▶ **課題**:
1 – 映画『ムーンライト』のレビューに算用数字で書かれた数値をすべて挙げてください。
2 – 文字列「This」を含む行を提供データからすべて抽出してください。

▶ **抜粋**:

══════════

モミジ

ムーンライトのモミジのレビュー・感想・評価

ムーンライト(2016年製作の映画)
4.7
〝俺に触れたのは一人
 お前だけだ
 あれ以来ずっと 〟

黒人社会を背景にした、直接的で純粋すぎる愛の話でした、凄く良かったです
純粋な愛は美しい!

ただ、この映画に対する感想は黒人社会に対する認識でだいぶ変わってくるでしょうね

「フアンはあんなに良い人なのに、何故麻薬ディーラーをしているの?」と思った人もいるかもしれませんが、これこそが今の黒人社会が抱えている闇です
アメリカではその社会構造に起因する絶対的な人種間の格差が存在します
根本的な話をすれば、黒人たちは1863年の奴隷解放宣言により「40エーカーの土地とラバ一頭」だけが与えられ自由の身になりました。逆を言えば、白人たちが資本主義の中経済的に発展していく中、黒人たちは皆一列で貧困のスタート(元奴隷という肩書付き)を切ったわけです。

══════════

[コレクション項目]
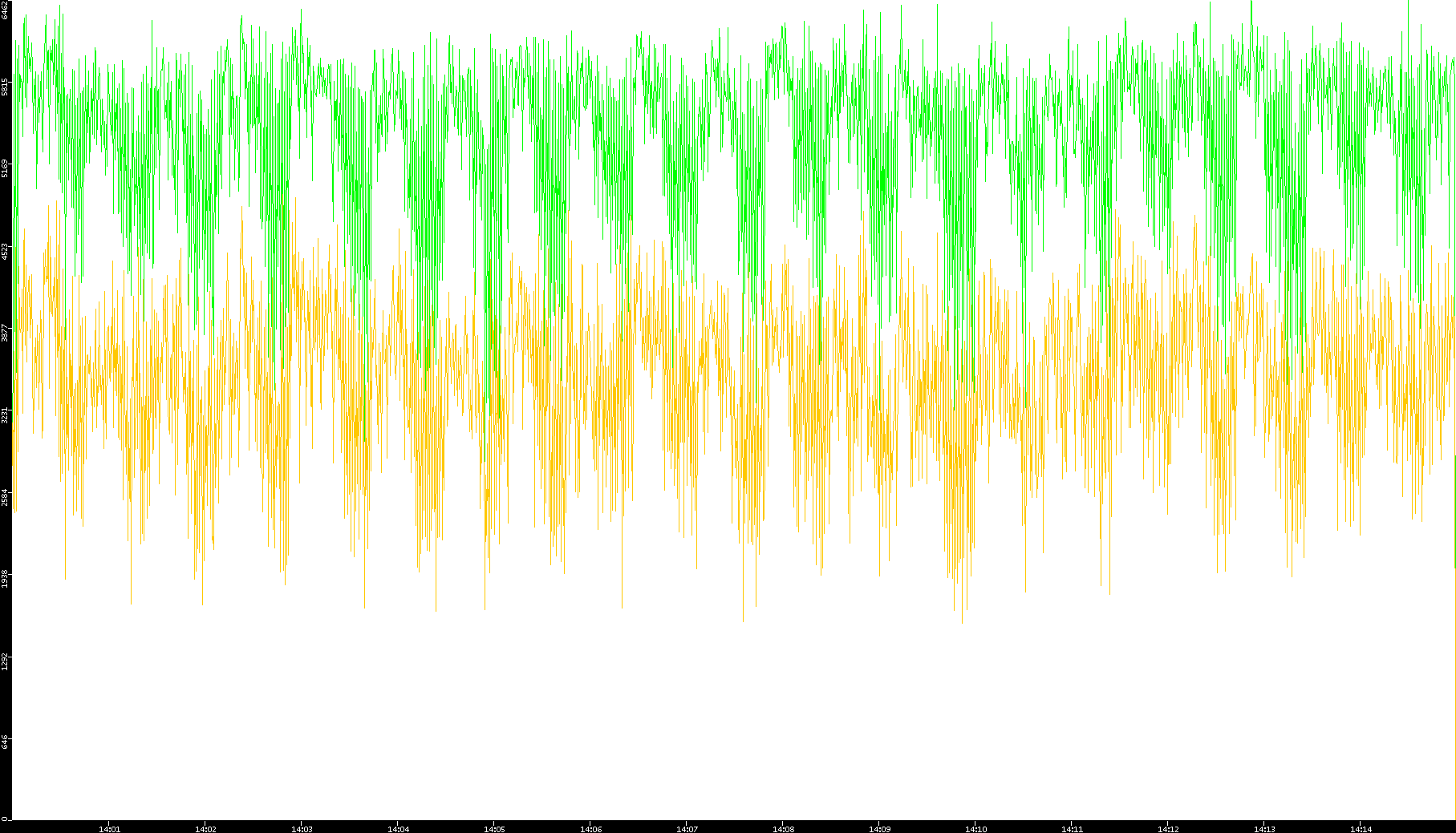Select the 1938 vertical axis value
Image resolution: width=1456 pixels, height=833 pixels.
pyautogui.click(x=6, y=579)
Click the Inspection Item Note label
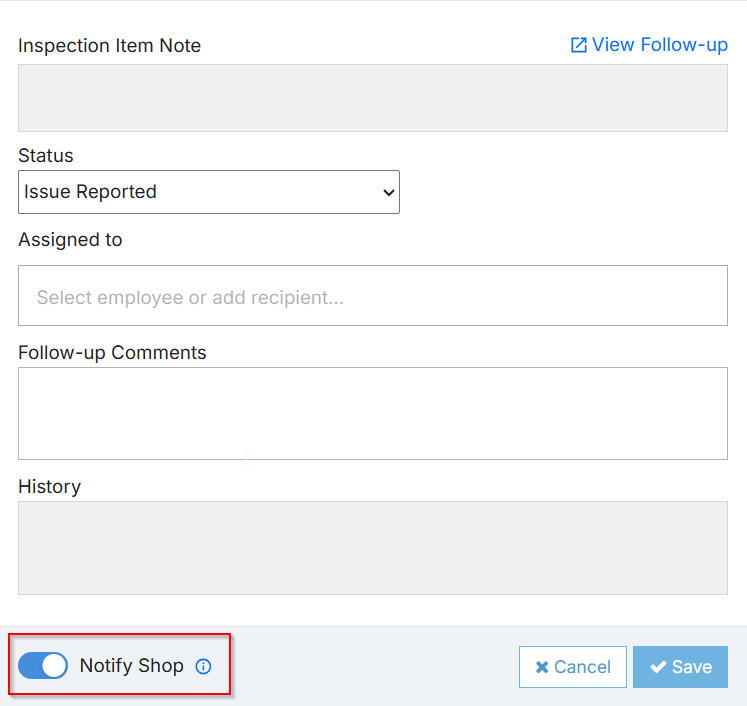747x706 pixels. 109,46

══════════

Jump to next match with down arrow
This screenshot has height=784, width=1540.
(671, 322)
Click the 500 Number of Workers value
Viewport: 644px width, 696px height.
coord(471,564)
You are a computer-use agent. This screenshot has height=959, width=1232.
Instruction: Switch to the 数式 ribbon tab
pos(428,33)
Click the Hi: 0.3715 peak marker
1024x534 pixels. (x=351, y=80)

══════════

▶ **解答**:
1 – 2016、4.7、1863、40

2 –
This screenshot has height=784, width=1540.
You are a computer-use agent. This screenshot has height=959, width=1232.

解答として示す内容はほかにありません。